The Canadian Securities Administrators (the “CSA”) recently adopted amendments to National Instrument 45-102 Resale of Securities (“NI 45-102”) and changes to Companion Policy 45-102CP to National Instrument 45-102 Resale of Securities (“45-102CP”) (collectively, the “Amendments”).
Provided all necessary regulatory and ministerial approvals are obtained, it is anticipated that the Amendments will come into force on June 12, 2018. As such, the following is subject to any further changes which may be implemented prior to such approval.
Substance and Purpose
The Amendments introduce a new prospectus exemption in section 2.15 of NI 45-102 (“Section 2.15”) for the resale of securities (and underlying securities) of a foreign issuer that applies in all jurisdictions other than Alberta and Ontario if:
- the issuer is not a reporting issuer in any jurisdiction of Canada, and
- the resale is on an exchange, or a market, outside of Canada or to a person or company outside of Canada.
A foreign issuer is an issuer that is not incorporated or organized under the laws in Canada unless certain circumstances suggest that the issuer has more than a minimal connection to Canada (i.e., the issuer has a head office in Canada or the majority of its directors or executive officers ordinarily reside in Canada).
In Alberta and Ontario, the new exemption in Section 2.15 and the existing exemption in section 2.14 of NI 45-102 (“Section 2.14”) will be located in the following local instruments:
- in Alberta, Alberta Securities Commission Blanket Order 45-519 Prospectus Exemptions for Resale Outside Canada (ASC Blanket Order 45-519);
- in Ontario, Ontario Securities Commission Rule 72-503 Distributions Outside Canada (OSC Rule 72-503).
Section 2.14 of NI 45-102 (“Section 2.14”) provides a prospectus exemption for the resale of securities (and underlying securities) where the issuer is not a reporting issuer in any jurisdiction of Canada provided that:
- the resale is on an exchange, or a market, outside of Canada or to a person or company outside of Canada, and
- residents of Canada own not more than 10% of the outstanding securities of the issuer and represent not more than 10% of the total number of security holders (the ownership conditions).

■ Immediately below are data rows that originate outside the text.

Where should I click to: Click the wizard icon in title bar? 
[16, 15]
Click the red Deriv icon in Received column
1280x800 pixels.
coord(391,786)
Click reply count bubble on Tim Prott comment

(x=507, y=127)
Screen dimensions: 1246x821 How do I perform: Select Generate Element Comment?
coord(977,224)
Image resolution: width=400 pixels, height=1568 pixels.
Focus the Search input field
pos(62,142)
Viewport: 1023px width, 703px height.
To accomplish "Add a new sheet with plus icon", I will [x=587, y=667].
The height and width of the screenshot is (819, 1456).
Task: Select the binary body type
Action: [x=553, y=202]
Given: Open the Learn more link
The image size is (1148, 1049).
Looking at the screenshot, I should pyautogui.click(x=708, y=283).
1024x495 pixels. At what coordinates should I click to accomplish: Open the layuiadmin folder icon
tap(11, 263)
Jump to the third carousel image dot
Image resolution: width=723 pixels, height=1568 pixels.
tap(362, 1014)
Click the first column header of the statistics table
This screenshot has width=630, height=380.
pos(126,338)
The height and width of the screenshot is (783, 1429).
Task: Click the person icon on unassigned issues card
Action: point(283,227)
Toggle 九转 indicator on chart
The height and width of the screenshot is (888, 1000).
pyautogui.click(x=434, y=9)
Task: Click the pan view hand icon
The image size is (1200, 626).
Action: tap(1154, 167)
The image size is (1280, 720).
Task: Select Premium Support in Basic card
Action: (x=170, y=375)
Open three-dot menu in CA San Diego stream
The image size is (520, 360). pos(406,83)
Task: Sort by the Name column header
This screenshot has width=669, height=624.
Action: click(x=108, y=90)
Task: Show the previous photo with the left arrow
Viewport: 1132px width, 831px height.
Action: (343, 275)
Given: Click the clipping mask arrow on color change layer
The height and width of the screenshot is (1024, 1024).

The policy rationale for Section 2.14 is that it is not necessary to restrict the resale of securities over a foreign market or to a person or company outside Canada if the issuer has a minimal connection to Canada and there is little or no likelihood of a market for the securities to develop in Canada. The purpose of the ownership conditions is to measure whether the issuer has a minimal connection to Canada.
Since the adoption of NI 45-102, there have been a number of changes to securities regulation and information accessibility, and a greater access to securities markets worldwide. Canadian investors, particularly institutional investors, are increasingly acquiring securities of foreign issuers to participate in global market growth by investing in a more diversified global portfolio. Foreign securities are acquired either through private placements or on foreign exchanges.
Many foreign issuers, without any other connection to Canada, are finding they have exceeded the ownership conditions, including through Canadians purchasing their securities on foreign markets. As a result, Canadian security holders of these foreign issuers would have to hold the securities for an indefinite period. In some cases, foreign issuers decide not to offer their securities in Canada to avoid the work necessary to determine if the ownership conditions will be met and thereby reduce opportunities for Canadian investors to participate in private placements with foreign issuers.
Section 2.15 provides an alternative to the ownership criteria set out in Section 2.14. A security holder is exempted from the prospectus requirement for the resale of securities acquired under a prospectus exemption if the resale is on an exchange, or a market, outside of Canada or to a person or company outside of Canada and if the issuer of the securities is a foreign issuer.
The Amendments set out in 45-102CP provide further guidance on certain of the defined terms used in the Amendments including “directors and executive officers” and “foreign issuer”. 45-102CP is also being amended to provide that a selling security holder engaged in activities to sell or create a demand for the security in Canada would not be able to rely on the exemptions in section 2.15.